=== EXTRAIT ===
•••••
Il a été plus loin : M. le garde des Sceaux a écrit une circulaire pour inviter les tribunaux à surseoir aux jugemens de tous les procès pendans devant eux, jusqu’au vote qu’il escomptait de la loi pendante devant la Chambre. Ce n’est pas la première fois qu’on a vu se manifester cette étrange prétention de frapper en quelque sorte de sommeil les lois existantes dès qu’un projet a été déposé pour les modifier : jamais, toutefois, le fait ne s’était produit dans des conditions aussi scandaleuses. Il a fallu M. Guyot-Dessaigne, garde des Sceaux vraiment introuvable, pour écrire une circulaire à laquelle son nom mérite d’ailleurs si bien de rester attaché. Beaucoup de tribunaux, nous leur rendons cette justice, n’en ont tenu aucun compte ; mais tous n’ont pas eu la même indépendance. Ce n’est pas seulement l’armée qui se désorganise ; la démoralisation est générale, et du haut en bas de l’organisme administratif et politique on relève les mêmes symptômes d’une « évolution » où malheureusement tout s’abaisse, à commencer par les caractères.
•••••
=== DONNÉES AFFICHÉES ===
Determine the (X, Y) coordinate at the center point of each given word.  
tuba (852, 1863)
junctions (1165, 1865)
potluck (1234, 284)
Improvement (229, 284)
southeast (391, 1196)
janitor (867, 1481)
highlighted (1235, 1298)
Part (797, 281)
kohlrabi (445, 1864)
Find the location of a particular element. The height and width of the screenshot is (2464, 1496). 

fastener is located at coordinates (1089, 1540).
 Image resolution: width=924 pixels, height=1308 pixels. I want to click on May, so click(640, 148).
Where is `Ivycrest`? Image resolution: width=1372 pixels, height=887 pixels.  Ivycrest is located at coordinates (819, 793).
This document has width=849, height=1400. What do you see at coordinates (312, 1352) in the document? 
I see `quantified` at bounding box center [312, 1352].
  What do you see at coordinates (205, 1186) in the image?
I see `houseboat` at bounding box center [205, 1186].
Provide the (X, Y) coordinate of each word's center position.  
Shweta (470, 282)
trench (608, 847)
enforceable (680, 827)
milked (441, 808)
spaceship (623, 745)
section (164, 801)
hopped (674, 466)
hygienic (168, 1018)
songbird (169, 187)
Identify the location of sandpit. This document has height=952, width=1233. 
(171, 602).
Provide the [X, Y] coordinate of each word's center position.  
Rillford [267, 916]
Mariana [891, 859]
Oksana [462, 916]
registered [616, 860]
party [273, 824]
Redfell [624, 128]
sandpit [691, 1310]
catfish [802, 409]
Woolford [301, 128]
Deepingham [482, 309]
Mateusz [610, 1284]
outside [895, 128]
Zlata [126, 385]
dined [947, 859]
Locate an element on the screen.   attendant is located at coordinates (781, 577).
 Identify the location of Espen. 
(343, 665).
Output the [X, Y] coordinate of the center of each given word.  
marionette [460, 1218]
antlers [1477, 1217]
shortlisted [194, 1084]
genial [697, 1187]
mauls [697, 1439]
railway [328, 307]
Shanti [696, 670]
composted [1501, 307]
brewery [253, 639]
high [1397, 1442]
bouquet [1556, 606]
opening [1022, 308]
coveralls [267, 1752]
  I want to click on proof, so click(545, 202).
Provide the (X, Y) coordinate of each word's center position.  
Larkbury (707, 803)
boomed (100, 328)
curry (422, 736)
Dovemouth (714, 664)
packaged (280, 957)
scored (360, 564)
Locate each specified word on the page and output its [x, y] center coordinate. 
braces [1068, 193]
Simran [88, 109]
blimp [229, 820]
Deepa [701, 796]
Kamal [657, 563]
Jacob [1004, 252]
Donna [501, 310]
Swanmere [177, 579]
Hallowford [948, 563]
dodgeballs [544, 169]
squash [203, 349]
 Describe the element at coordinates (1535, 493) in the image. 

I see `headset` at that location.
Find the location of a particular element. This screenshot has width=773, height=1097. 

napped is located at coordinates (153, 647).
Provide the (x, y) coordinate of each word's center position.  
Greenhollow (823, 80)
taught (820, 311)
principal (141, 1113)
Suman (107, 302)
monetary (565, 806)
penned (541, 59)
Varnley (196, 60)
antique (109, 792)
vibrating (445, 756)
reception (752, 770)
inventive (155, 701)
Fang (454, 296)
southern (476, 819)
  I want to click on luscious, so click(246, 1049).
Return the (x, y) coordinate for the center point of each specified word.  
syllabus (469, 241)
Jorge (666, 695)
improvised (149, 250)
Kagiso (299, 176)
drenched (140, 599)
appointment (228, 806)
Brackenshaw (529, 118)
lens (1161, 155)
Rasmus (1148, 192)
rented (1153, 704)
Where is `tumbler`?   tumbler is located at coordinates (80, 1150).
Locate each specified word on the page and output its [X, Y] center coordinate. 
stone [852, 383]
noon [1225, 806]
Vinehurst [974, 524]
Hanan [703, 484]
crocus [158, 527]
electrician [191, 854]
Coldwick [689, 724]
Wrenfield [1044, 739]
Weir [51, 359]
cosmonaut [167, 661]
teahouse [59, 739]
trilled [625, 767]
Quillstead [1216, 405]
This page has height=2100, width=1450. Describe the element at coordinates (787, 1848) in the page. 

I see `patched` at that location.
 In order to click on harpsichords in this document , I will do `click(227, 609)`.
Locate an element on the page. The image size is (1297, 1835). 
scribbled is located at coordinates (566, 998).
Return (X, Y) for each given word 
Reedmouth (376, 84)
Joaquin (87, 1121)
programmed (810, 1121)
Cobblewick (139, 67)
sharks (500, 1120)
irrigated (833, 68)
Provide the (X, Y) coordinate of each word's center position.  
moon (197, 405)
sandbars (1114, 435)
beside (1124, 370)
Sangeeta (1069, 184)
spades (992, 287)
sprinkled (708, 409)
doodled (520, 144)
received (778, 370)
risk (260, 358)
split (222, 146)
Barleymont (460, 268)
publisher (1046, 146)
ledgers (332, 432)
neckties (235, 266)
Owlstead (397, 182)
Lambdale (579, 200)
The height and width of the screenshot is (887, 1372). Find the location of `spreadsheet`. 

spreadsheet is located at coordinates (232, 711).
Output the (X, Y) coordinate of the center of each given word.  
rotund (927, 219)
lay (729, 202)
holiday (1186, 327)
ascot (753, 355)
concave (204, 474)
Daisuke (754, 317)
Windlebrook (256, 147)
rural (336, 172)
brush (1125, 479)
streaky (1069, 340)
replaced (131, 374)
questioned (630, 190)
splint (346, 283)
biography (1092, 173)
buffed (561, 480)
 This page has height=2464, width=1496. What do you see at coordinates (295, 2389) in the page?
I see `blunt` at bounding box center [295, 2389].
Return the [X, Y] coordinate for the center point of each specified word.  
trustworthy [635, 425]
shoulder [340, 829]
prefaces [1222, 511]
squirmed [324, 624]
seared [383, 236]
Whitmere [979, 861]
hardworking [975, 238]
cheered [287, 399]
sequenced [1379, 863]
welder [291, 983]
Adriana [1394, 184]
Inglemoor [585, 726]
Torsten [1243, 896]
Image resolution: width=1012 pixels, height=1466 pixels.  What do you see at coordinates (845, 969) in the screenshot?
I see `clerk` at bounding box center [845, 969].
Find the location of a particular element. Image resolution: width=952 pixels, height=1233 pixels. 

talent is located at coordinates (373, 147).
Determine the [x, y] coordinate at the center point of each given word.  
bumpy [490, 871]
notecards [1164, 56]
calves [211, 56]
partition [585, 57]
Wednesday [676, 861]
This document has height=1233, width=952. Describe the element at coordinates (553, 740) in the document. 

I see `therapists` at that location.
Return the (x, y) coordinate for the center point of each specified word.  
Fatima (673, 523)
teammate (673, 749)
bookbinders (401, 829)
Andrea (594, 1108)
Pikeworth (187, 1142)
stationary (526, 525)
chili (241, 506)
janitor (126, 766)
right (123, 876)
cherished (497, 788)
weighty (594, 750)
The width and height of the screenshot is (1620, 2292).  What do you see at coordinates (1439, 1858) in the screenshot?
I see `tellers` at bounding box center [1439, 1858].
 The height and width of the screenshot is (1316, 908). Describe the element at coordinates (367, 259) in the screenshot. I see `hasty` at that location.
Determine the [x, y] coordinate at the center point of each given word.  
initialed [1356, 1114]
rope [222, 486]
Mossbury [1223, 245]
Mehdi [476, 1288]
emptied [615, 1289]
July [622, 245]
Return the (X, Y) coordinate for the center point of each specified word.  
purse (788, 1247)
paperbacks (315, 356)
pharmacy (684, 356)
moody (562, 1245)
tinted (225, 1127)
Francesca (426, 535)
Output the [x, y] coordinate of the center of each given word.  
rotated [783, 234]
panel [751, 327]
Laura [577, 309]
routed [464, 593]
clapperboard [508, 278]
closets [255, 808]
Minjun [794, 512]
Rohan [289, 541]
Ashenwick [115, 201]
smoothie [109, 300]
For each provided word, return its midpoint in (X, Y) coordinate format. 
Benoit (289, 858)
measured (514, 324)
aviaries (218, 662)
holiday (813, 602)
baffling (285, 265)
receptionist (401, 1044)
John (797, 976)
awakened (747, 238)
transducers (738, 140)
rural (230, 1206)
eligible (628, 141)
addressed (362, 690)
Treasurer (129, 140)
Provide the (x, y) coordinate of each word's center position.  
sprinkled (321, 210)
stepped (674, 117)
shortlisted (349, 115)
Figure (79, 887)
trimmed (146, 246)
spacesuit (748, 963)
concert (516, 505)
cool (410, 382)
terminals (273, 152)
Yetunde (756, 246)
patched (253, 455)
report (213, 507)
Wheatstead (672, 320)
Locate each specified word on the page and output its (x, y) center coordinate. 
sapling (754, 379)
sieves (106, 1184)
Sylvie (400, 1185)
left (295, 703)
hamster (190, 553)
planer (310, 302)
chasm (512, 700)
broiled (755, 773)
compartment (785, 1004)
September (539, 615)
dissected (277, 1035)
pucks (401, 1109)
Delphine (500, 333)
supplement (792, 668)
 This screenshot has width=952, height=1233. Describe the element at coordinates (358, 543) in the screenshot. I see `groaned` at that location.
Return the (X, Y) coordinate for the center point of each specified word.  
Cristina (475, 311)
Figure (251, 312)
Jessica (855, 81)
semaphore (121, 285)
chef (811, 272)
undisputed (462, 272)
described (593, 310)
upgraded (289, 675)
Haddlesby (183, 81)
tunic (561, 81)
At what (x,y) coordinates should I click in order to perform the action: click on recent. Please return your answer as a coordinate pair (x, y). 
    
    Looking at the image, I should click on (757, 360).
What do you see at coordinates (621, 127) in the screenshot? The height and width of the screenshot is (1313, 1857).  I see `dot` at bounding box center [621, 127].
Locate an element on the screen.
•••••
=== CONSIGNE 1 ===
Réécrivez de façon plus concise le paragraphe de l'extrait qui commence par « Il a été plus loin », sans perdre ses faits principaux.
=== CONSIGNE 2 ===
Donnez la suite de l'extrait consacré à la circulaire du garde des Sceaux, en reprenant après sa dernière phrase.

=== RÉSULTAT 1 ===
Le garde des Sceaux, M. Guyot-Dessaigne, a adressé aux tribunaux une circulaire les invitant à suspendre le jugement de tous les procès en cours jusqu'au vote, qu'il escomptait, de la loi soumise à la Chambre. Prétendre mettre en sommeil les lois existantes dès le dépôt d'un projet qui les modifie n'est pas nouveau, mais cela ne s'était jamais fait dans des conditions aussi scandaleuses. Beaucoup de tribunaux n'ont tenu aucun compte de la circulaire ; tous n'ont pas montré la même indépendance. L'armée n'est pas seule à se désorganiser : la démoralisation est générale dans tout l'organisme administratif et politique, où tout s'abaisse, à commencer par les caractères.

=== RÉSULTAT 2 ===
Parmi les interpellations déjà déposées, il en est une ou même plusieurs qui se rapportent aux affaires du Maroc. Des bruits de journaux avaient d’abord fait croire que ce seraient les premières discutées. Le gouvernement devait le demander lui-même ; mais il n’en a rien été, et, sous prétexte d’attendre un Livre jaune qui sera distribué prochainement, les interpellations marocaines ont été renvoyées au 8 novembre. Nous serions pourtant bien aises de connaître le plus tôt possible la politique marocaine du gouvernement, s’il en a une ; et, s’il n’en a pas encore, il serait urgent, en vérité, qu’il comblât le plus tôt possible une lacune aussi regrettable. Pour le moment, et à en juger par les seules apparences, tout est confusion dans notre attitude au Maroc.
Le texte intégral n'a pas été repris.